*YOUR ASSIGNMENT*.
When you reach the line with "This screenshot has height=1512, width=2452." in the listing below, transcribe it and each line after it up to and including the line with "Click the 注销退出", exactly and with nothing else.
(MATERIAL FOR THIS EXERCISE begins)
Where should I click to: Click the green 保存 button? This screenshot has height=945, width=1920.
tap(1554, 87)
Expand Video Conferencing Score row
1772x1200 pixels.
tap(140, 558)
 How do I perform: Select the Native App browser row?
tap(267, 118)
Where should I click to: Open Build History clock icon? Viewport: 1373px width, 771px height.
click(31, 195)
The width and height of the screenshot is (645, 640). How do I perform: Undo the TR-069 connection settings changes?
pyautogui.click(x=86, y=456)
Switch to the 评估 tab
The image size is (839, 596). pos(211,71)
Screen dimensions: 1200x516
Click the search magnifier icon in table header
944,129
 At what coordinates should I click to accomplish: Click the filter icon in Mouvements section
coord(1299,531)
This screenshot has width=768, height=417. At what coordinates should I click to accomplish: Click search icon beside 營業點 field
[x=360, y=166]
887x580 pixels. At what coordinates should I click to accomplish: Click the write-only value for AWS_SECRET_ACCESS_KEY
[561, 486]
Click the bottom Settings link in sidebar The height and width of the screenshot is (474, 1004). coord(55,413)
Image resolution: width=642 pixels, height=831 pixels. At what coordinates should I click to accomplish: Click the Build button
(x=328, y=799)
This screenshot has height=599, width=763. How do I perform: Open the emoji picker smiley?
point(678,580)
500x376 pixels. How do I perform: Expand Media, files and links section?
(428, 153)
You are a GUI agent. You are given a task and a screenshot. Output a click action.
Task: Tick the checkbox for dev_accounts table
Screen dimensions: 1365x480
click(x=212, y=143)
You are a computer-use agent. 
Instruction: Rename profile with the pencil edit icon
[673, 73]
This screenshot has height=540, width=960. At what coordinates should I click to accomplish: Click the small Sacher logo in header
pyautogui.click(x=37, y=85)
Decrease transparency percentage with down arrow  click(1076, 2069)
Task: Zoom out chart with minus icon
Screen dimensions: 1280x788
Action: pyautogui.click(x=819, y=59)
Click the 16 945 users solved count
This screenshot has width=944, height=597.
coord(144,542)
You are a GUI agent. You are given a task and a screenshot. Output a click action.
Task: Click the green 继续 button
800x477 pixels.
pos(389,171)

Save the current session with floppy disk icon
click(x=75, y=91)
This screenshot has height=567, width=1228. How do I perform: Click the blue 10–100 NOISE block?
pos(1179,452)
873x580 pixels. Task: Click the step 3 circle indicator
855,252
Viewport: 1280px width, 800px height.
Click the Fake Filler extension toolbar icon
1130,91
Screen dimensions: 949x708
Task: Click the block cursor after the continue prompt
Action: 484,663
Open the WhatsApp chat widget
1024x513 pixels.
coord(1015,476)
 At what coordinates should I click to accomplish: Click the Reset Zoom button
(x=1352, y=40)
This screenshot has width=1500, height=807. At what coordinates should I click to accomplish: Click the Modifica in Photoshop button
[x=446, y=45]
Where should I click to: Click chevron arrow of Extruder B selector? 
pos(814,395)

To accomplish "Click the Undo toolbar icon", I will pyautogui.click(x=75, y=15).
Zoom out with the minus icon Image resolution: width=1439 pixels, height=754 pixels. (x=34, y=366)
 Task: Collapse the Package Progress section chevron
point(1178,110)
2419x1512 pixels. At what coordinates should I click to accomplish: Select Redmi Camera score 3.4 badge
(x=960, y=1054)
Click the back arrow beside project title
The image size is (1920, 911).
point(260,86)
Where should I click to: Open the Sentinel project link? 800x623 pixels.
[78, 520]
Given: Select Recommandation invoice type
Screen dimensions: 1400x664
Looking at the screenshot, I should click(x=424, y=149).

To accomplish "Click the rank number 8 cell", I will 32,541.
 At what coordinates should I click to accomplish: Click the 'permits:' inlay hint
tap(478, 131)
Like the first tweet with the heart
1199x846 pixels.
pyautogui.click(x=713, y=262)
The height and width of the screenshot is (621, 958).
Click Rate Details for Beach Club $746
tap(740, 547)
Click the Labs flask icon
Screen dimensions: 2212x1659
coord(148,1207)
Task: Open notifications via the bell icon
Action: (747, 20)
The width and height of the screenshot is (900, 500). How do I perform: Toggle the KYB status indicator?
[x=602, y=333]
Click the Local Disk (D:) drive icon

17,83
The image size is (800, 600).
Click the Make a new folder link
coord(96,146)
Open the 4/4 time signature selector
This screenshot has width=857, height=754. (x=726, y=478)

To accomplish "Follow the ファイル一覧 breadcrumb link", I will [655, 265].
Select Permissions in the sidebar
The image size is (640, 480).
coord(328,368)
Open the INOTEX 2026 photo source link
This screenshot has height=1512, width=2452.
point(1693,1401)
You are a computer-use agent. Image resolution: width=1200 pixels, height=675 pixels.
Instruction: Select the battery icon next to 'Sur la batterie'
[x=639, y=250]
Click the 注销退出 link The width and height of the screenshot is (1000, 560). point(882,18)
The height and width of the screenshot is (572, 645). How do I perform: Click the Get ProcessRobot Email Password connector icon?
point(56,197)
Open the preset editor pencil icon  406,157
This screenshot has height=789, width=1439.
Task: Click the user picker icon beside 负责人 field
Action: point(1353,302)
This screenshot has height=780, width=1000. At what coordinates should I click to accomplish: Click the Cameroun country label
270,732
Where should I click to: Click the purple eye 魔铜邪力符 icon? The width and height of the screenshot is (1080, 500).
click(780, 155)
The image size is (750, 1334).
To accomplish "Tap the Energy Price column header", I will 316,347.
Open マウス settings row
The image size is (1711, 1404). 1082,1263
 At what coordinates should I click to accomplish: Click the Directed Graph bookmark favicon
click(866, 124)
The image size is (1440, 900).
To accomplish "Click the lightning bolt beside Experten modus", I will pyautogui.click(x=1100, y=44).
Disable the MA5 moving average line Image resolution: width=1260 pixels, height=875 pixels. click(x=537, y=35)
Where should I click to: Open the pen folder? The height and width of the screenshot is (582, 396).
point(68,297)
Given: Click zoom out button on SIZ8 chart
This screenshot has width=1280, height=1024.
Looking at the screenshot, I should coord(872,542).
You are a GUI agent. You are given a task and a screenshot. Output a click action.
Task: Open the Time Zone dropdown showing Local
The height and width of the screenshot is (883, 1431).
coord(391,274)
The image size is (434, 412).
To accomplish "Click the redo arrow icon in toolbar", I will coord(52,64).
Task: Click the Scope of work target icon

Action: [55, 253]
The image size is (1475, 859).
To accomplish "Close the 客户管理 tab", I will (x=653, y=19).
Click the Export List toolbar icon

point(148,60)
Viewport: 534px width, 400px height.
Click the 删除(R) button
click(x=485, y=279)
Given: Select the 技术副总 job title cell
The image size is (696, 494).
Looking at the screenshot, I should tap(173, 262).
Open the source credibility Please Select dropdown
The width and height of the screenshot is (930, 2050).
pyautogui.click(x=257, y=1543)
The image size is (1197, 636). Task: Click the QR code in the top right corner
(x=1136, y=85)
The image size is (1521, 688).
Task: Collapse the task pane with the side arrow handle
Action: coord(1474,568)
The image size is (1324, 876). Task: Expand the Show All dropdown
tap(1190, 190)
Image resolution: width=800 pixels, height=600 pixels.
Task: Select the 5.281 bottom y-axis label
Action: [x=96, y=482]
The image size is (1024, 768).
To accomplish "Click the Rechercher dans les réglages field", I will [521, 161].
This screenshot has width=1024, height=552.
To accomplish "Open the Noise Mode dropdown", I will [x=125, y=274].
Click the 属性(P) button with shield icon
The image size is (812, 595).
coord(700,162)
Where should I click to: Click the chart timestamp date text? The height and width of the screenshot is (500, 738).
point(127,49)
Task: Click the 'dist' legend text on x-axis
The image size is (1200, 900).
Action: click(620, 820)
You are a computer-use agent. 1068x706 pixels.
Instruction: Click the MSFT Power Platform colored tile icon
(MATERIAL FOR THIS EXERCISE ends)
*ANSWER BOX*.
This screenshot has height=1512, width=2452.
point(1693,1401)
You are a computer-use agent. Image resolution: width=1200 pixels, height=675 pixels.
Instruction: Select the battery icon next to 'Sur la batterie'
[x=639, y=250]
Click the 注销退出 link The width and height of the screenshot is (1000, 560). point(882,18)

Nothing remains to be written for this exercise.